I realise that I said I would report back from Eastercon. It already seems like quite a long time ago. I had a great time, though I missed out on the Saturday night and Sunday morning and early afternoon, as I went to collect my son from his grandparents’.
It was his first convention, and I think he quite enjoyed it; though the next time we’ll need to ensure that there are some other kids there who like Yu-Gi-Oh! (mental trading card game beloved of ten-year-old boys).
I saw some old friends and had a fine time. I was very restrained in comparison with my old conventioneering days. Early(ish) nights, the lot. It was quite refreshing to come home on the Monday and not feel at all rough.

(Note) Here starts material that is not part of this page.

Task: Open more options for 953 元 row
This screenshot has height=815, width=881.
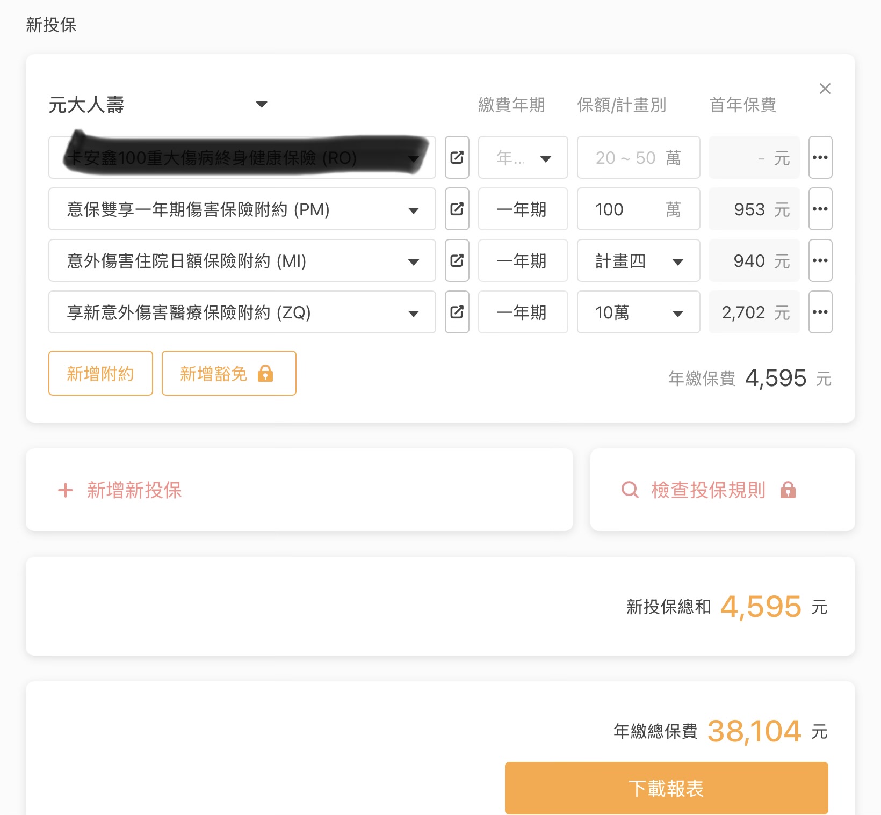Action: click(820, 209)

The guests of honour were great, those of them that I saw, at least. I missed “Charlie Stross’s”:http://www.antipope.org/charlie/blog-static/index.html speech because of being away for a while, but he was by far the most visible of them all around the con. China Miéville gave a great speech about how it doesn’t spoil stories to read more into them than the author consciously intended; or than our interlocutor might say we should (you know, the kind who say, “You’re reading too much into it! It’s just a story!”).
And Neil Gaiman (the net’s no. 1 Neil) was lovely. He read a short story, and talked for a bit, and then read the start of his new novel The Graveyard Book. Later on, he did a kids-only reading of The Wolves in the Walls. The best part of that was that parents and carers were allowed in too. He really knows how to handle an audience; even one of the most demanding kind, such as this.
And my boy got his books signed without having to join the apparently-mad queues for the official signing sessions.
Then there was a performance of my friend Andrew’s play, The Terminal Zone, which I wrote about when I read the chapbook, It’s a fine work. This particular performance could have done with more rehearsal, but of course, these are amateurs, fitting it all into the rest of their lives, and doing a damn fine job.
That was followed by a live set from Mitch Benn, who I’ve been a fan of for some time from his performances on Radio 4’s The Now Show, and live, he was absolutely fantastic, especially, I think, since the audience got all his SF references (you don’t say) without any prompting.
All in all, a great weekend, in a fine hotel (pity it’s lost its swimming pool, though).
I’ve been reading Scalzi’s blog (Whatever…) on and off for a few years, and he comes across as one of the good guys: certainly on the side of light, a good laugh, and someone you imagine would be fun to meet. So I’ve been meaning to read his SF for a while.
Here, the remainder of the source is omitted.